The Pap Test named after Dr. Papanicolau, the physician who invented this important screening test, is a cytological examination, which is a laboratory test that, through the analysis of cervical cells , allows for early detection of possible cervical cancer formation.
It is recommended to have a Pap test from age 25 onward, every 3 years .
The cell sample needed for analysis (pap test), is taken directly from the patient’s cervix after dilating the vagina with a disposable speculum.
In order for the Pap test to be as reliable as possible, it is recommended: to avoid having sexual intercourse in the 24 hours prior to the pap test, not to perform vaginal douches and not to insert vaginal eggs as well as spermicidal products/creams/foams into the vagina in the 48 hours prior, to undergo the test at least 5 days before or after the menstrual cycle, and not to have blood loss when the pap test is performed.
The analysis of the sample of cells taken during the Pap test can be of two types: traditional or liquid phase (thin-prep).
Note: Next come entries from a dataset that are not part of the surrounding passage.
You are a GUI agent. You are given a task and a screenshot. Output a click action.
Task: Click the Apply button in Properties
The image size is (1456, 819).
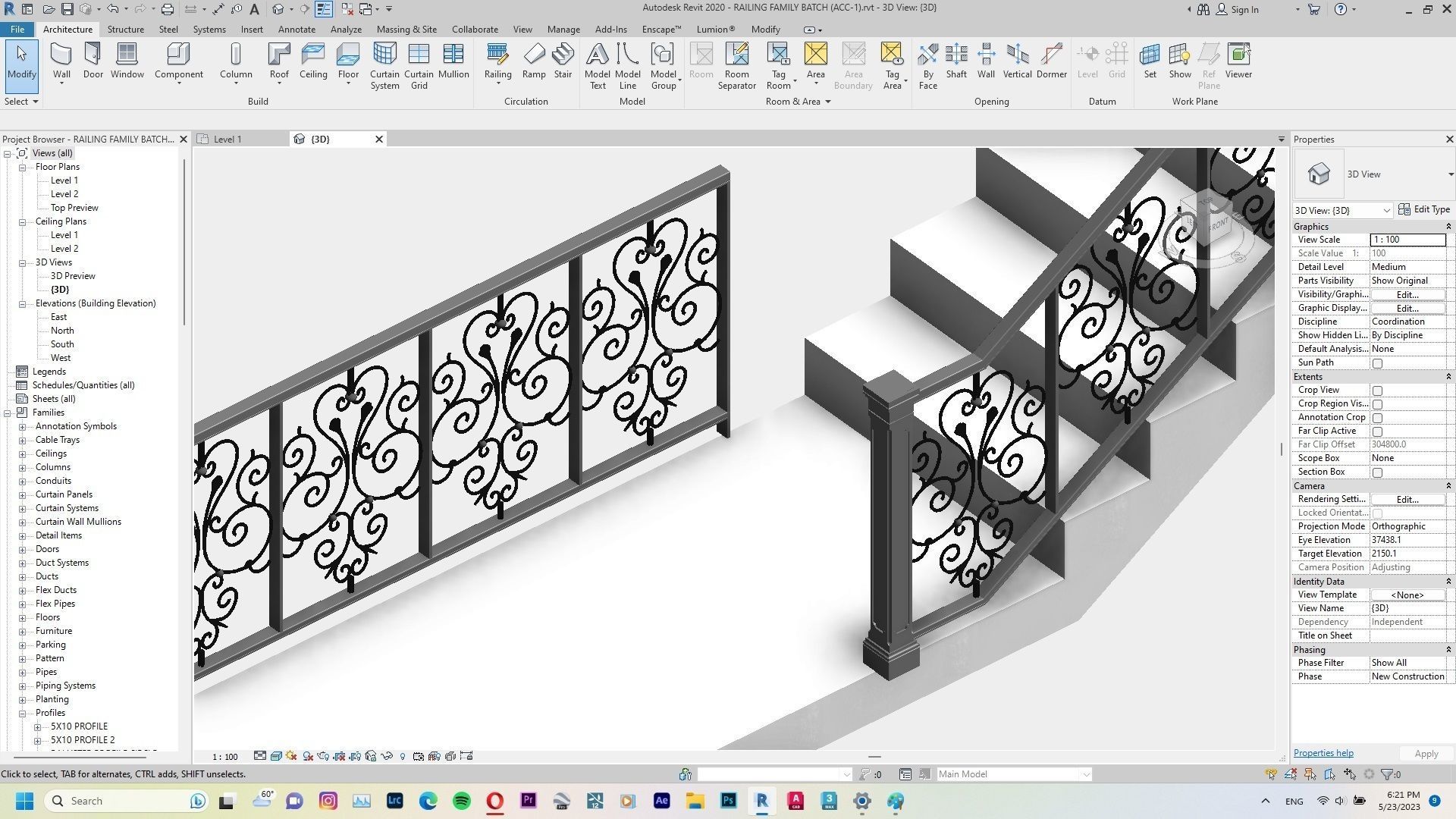point(1425,753)
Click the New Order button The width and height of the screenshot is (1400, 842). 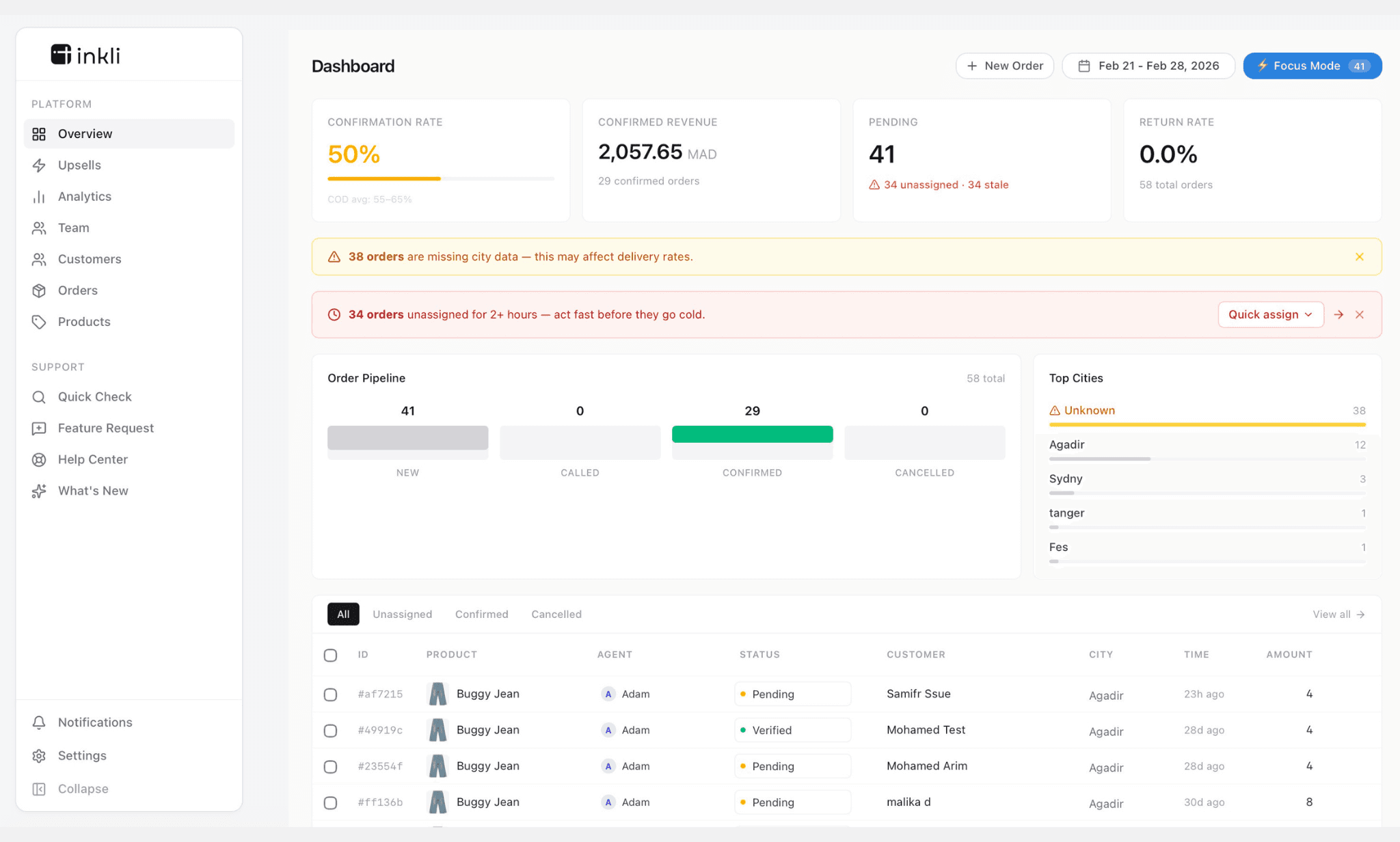(x=1004, y=66)
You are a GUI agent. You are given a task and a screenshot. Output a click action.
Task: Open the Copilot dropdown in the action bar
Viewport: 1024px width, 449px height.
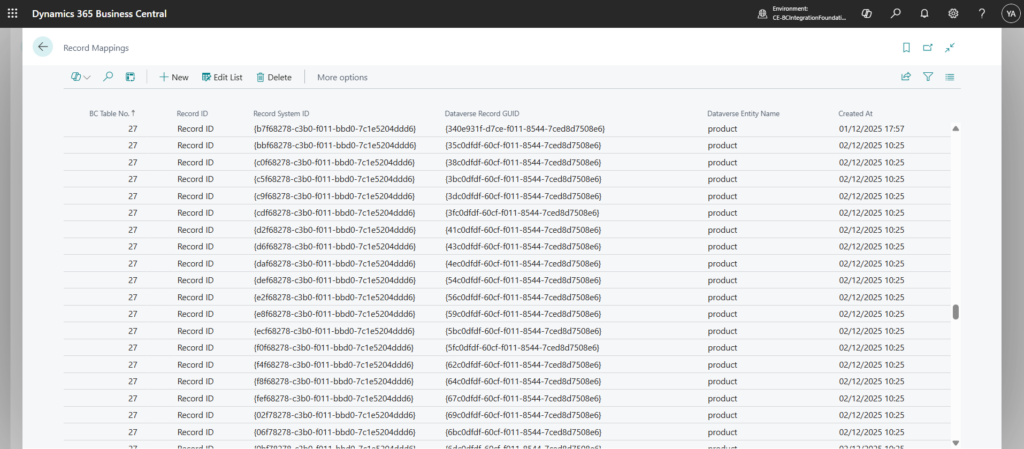[81, 77]
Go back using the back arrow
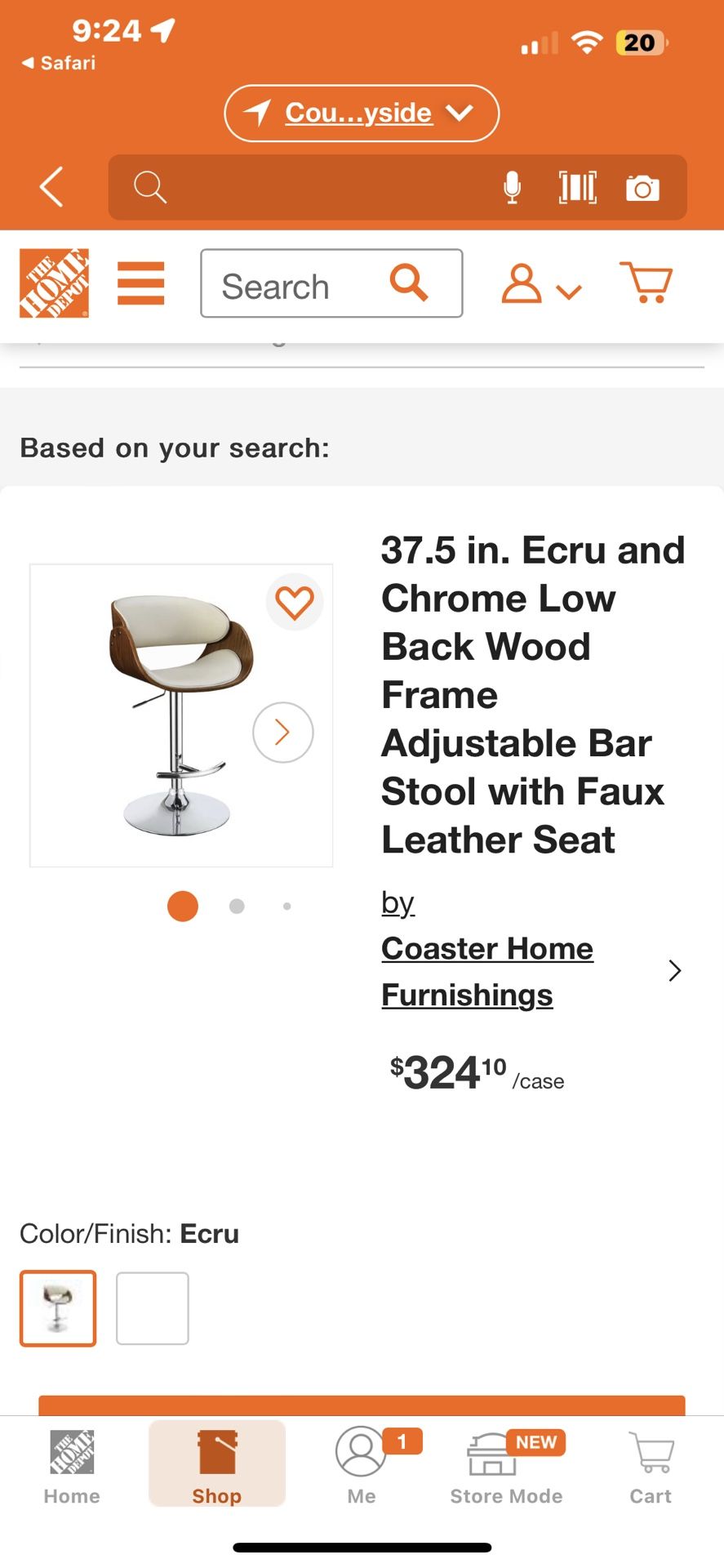 [x=51, y=187]
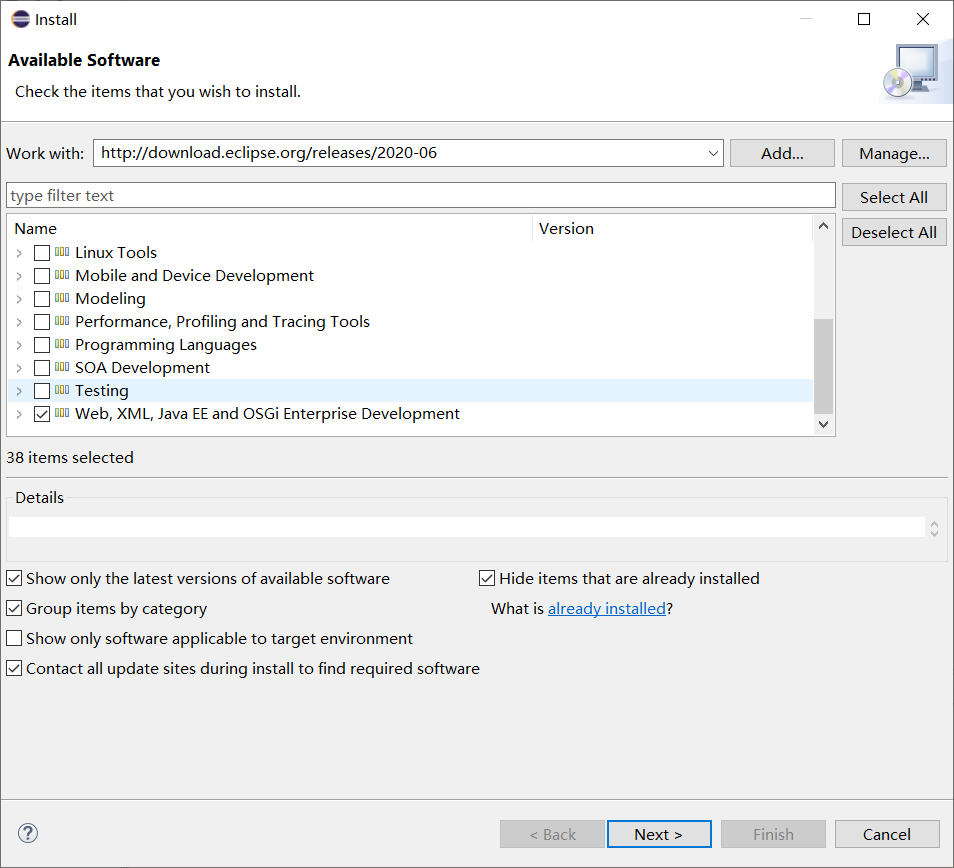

In the former case, the pap test consists of smearing the sample of cells taken from the cervix on a slide on which they are then stained according to Dr. Papanicolau’s technique. In contrast, with regard to the liquid-phase pap test, also known as the thin-prep pap test, instead of being affixed to the slide, the cells taken are placed in a liquid solution, which on the one hand allows the collected material not to be dispersed and on the other hand avoids the haphazard aggregation of cells, reducing the risk of inadequate samples.
A positive Pap test result does not necessarily imply the possibility that cervical cancer is developing but rather implies the presence of abnormal cells, the nature of which must be investigated with further follow-up examinations such as colposcopy and cervical biopsy.